Please rescale the listing starting with the line that contains "1010x761 pixels. At" and going on through the line that contains "point(180,8)", writing those lines out again with their requests and multiplying every click coordinate in the answers by 2.4, rounded to whole numbers with halves going up. Leave out the pictures and give only these lines.

::: SOURCE RECORDS

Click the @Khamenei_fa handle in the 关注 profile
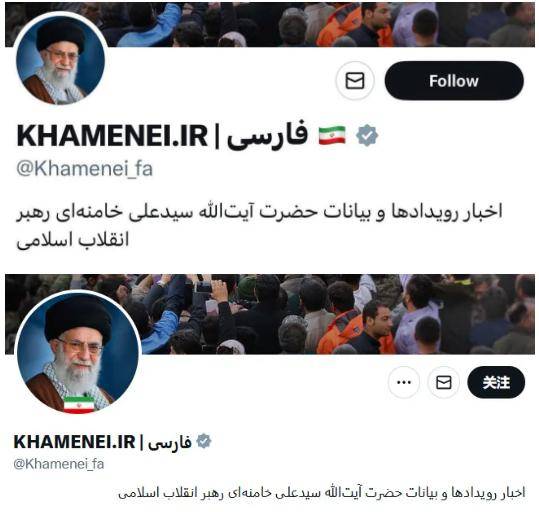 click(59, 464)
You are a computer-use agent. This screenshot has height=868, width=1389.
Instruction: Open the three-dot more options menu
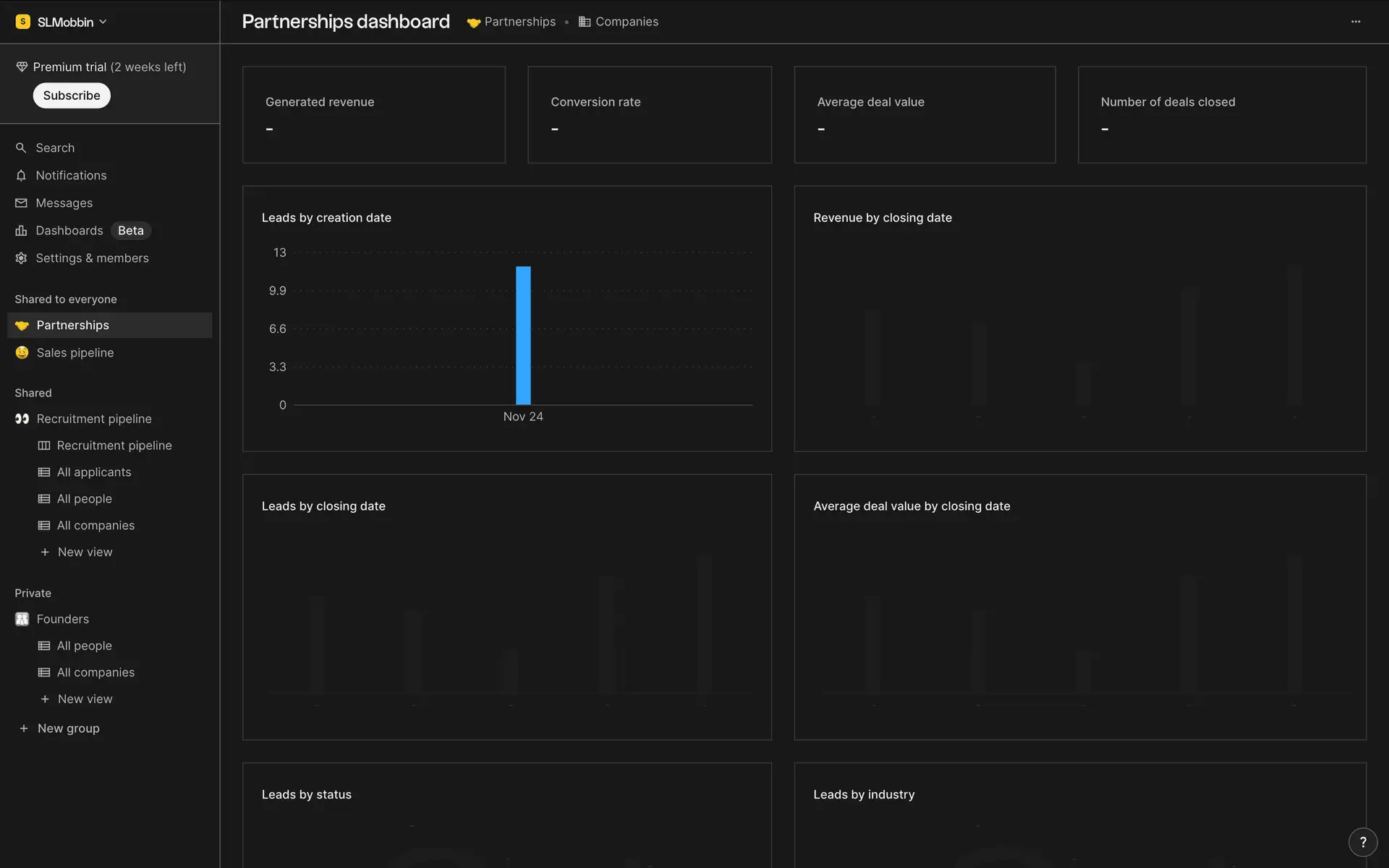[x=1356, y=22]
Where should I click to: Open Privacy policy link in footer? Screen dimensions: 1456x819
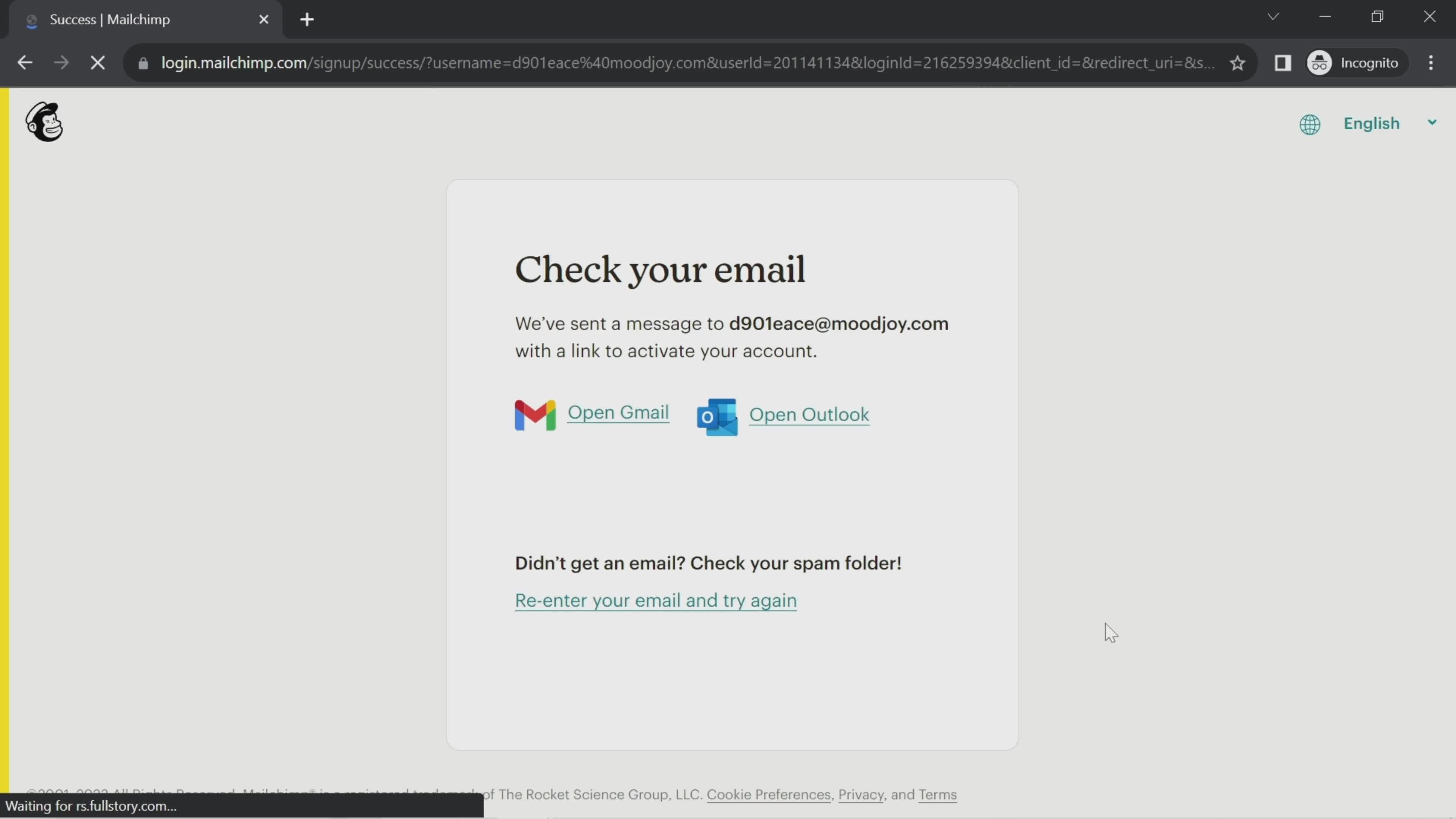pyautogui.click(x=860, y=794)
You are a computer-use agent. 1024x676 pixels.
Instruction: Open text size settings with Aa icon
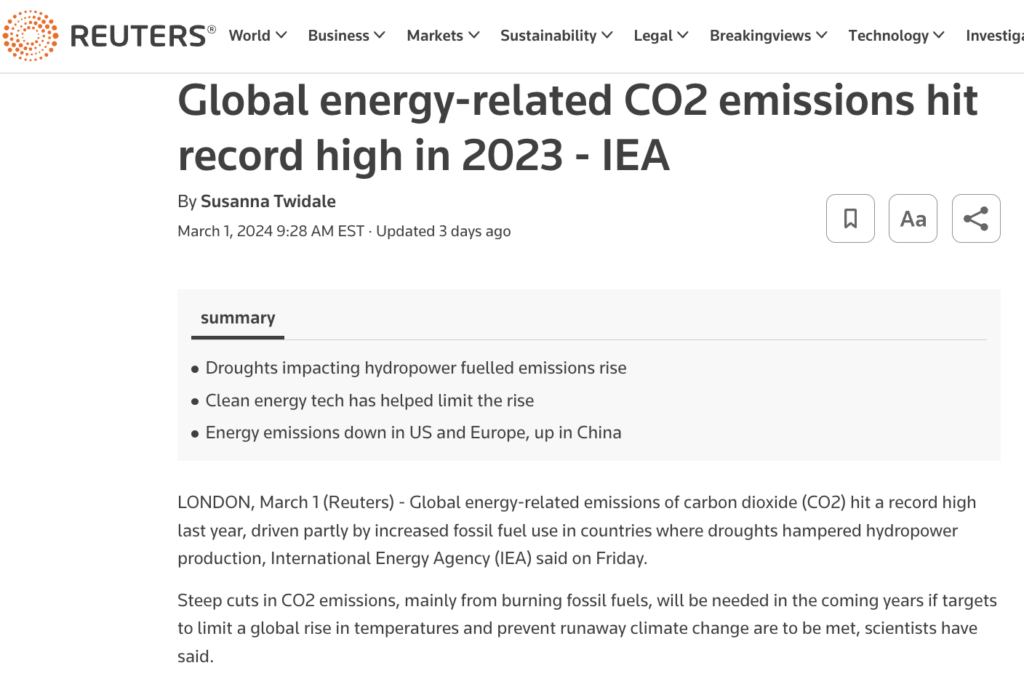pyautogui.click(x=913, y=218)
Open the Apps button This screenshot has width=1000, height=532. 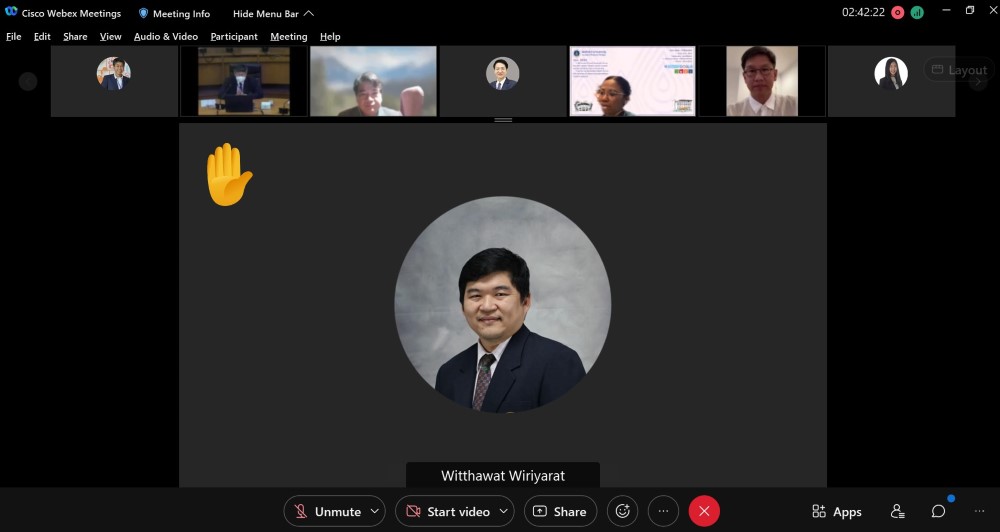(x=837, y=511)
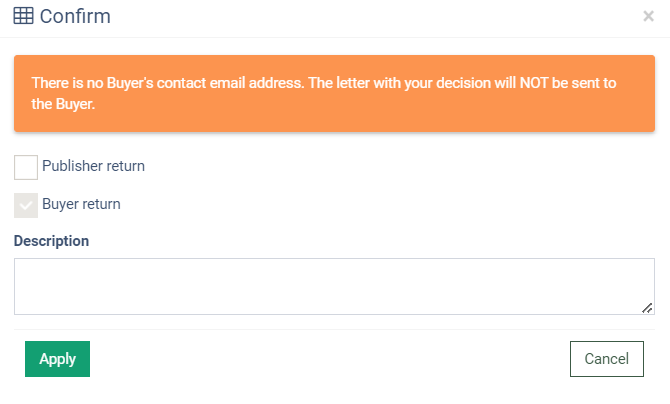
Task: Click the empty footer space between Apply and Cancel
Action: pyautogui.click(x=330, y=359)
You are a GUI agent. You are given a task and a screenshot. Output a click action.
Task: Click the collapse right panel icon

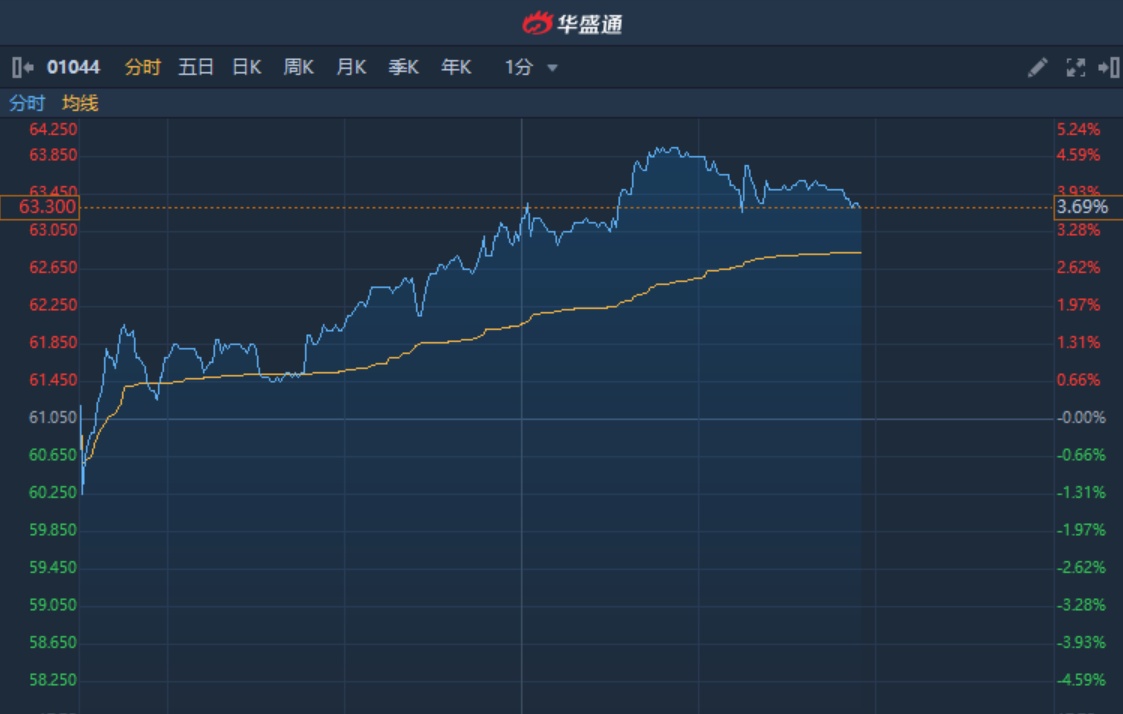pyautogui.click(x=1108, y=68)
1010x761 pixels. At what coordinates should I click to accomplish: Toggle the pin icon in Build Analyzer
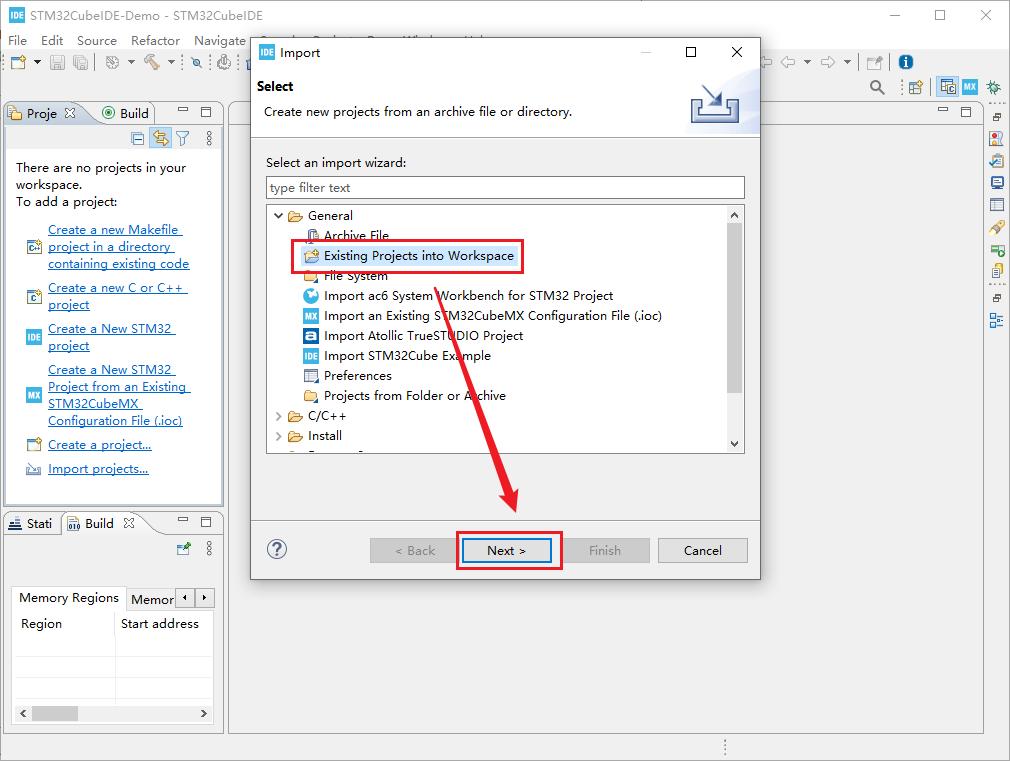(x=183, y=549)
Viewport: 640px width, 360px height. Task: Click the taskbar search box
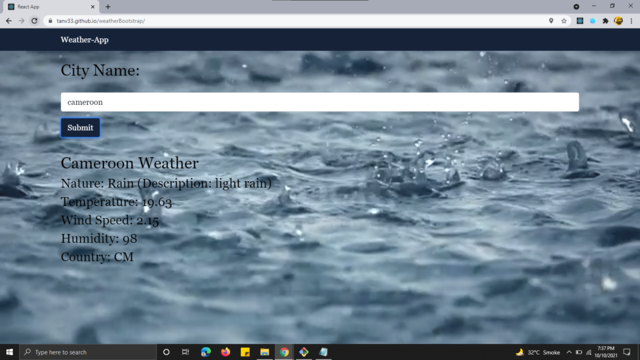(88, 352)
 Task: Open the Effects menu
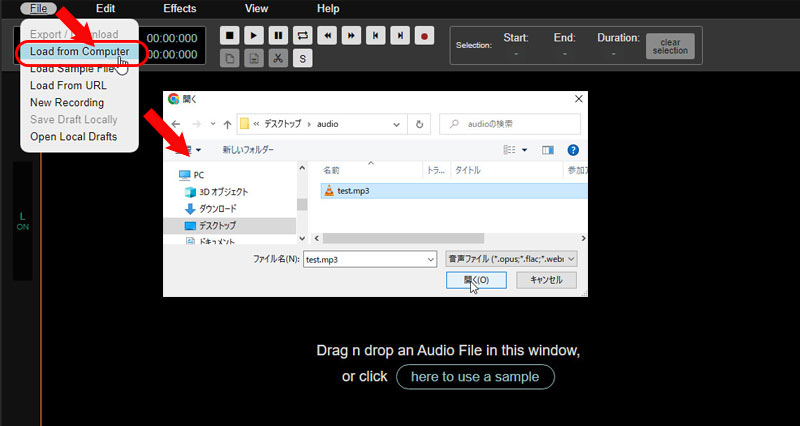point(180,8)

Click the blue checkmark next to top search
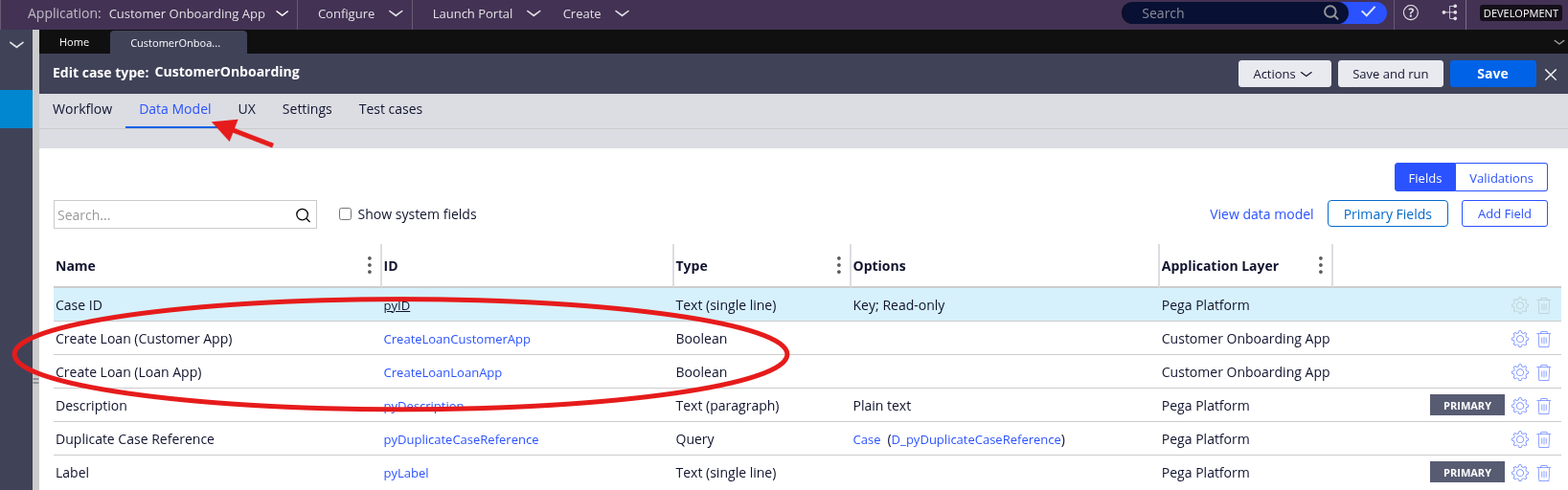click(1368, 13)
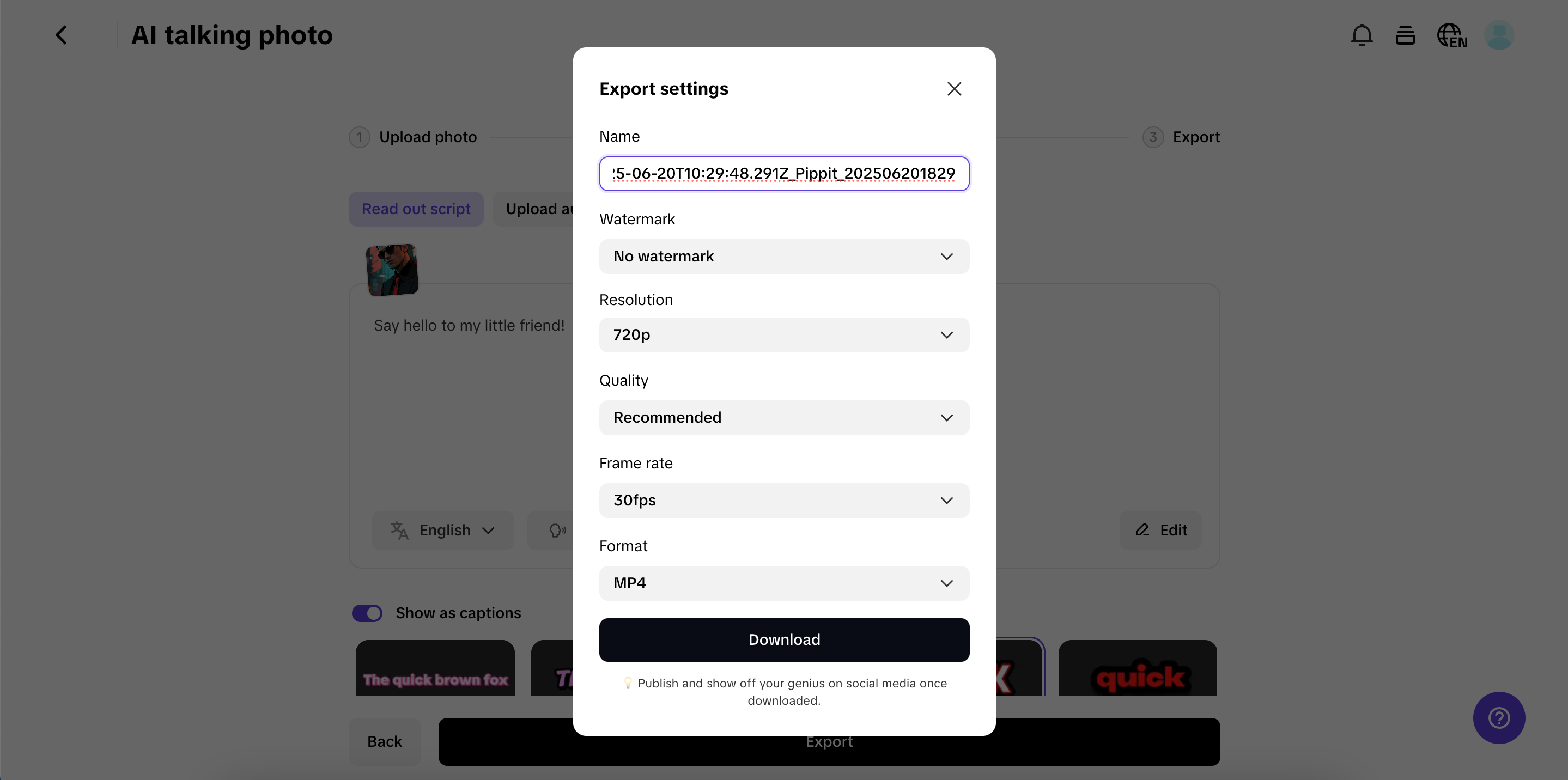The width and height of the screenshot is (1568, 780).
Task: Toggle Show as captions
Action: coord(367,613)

::::::

:: WRITTEN SOLUTION ::
1010x761 pixels. At what coordinates should I click to accomplish: Toggle the pin icon in Build Analyzer
(x=439, y=1318)
Viewport: 640px width, 360px height. Task: Click the taskbar search box
(211, 845)
 Task: Open the Effects menu
point(432,19)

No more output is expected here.